══ DOCUMENT EXTRACT ══
We were part of a conversation with Mayor Vonda Malone, Andrea Mason and Triple J's Brooke Boney celebrating the most incredible NAIDOC Theme yet, #BecauseOfHerWeCan

Here's what I said:
We hear a lot of cant’s in our lives. Your people can’t do that. We can’t do that . You can’t do that.. It seems as though the bigger our dreams get for the future, the louder the can’ts can get until out of our own lips slips the words I can’t…. At 29 years of age, learning who I was, which Country I belonged to I didn’t think I could either.
Ten years later I’m an Aboriginal geek – an indigenous digital futures technologist who works with red, yellow, black and white geeks to build our digital cultural futures.
I’ve heard my fair share of you cant’s over the past 6 years while building our storytelling app, Indigital Storytelling. I wanted the right people to tell the right story, from the right place at the right time at our cultural places and in libraries, galleries and museums in a way that makes economic benefits of our Peoples. I developed a way technology can help us achieve this on Country and off that has cultural integrity, but that also shares profits with our Peoples.
═══
══ DATASET EXCERPTS ══
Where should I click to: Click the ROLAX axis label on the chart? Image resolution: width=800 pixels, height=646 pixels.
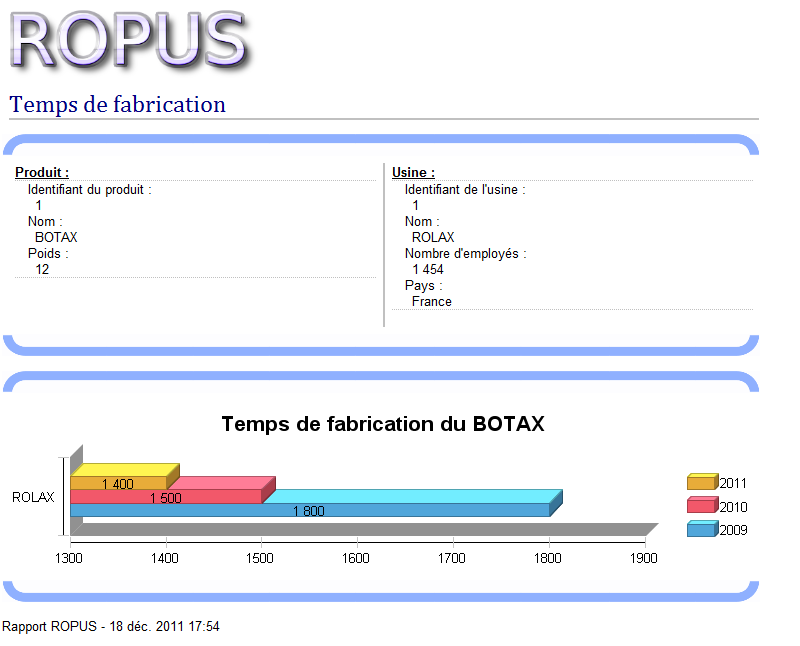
═══
══ DATASET EXCERPTS ══
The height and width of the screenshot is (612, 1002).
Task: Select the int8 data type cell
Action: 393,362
═══
• CHECK YOUR UNDERSTANDING:
#1 For the NAIDOC speech, state whether each of the following agrees with the text: (a) the speaker was 29 when learning which Country they belonged to; (b) the storytelling app has been in development for ten years; (c) Brooke Boney took part in the conversation. For each, answer yes or no and quote the deciding words.
#2 Pick up the NAIDOC speech after its final sentence and carry it forward in the same voice.
The lines are not required for either task.

• ANSWERS BY ITEM NUMBER:
#1
(a) Yes: "At 29 years of age, learning who I was, which Country I belonged to I didn’t think I could either."
(b) No: "I’ve heard my fair share of you cant’s over the past 6 years while building our storytelling app, Indigital Storytelling."
(c) Yes: "We were part of a conversation with Mayor Vonda Malone, Andrea Mason and Triple J's Brooke Boney"

#2
When I was starting to build my app people said that’s great Mik, but Aboriginal People Can’t use technology; women can’t develop technology, and successful technology company’s certainly can’t be developed from remote Aboriginal communities led by women. My personal favourite is ‘can I speak to the guy in charge’. But I didn’t believe them because I have been lucky.
While others said I can’t and when I started to believe it for myself, my mother and father, and my grandmother and grandfather and my very patient partner Pete taught me not to hear that ‘t’ on the end of that word can’t. Because if you can’t hear the t on can’t, suddenly you have can.
I can, do and should do my work in technology futures and you should join me, because in a way our cultural futures depend on it. You see, we all know about the gap in education and health but you might not think about the chasm we are about to be in - the digital skills chasm. This is why technology futures for our tiddas is critical:
Our women are in sectors of the economy which will be disproportionally impacted by technology enabled automation – basically robots. 57% of jobs which are projected to be displaced between now and 2026 (only 9 years) will belong to women. If you work in customer service, education or administration your work futures will be at risk.
The way you think you make money is about to change because cash is about to become obsolete. Just like movie-rental stores, physical maps and telephone landlines the plastic dollar is next to be phased out. Businesses and cultural institutions already know this. I was just at a museum that had pay wave on top of that donation box that would usually be filled with cash. Digital donations.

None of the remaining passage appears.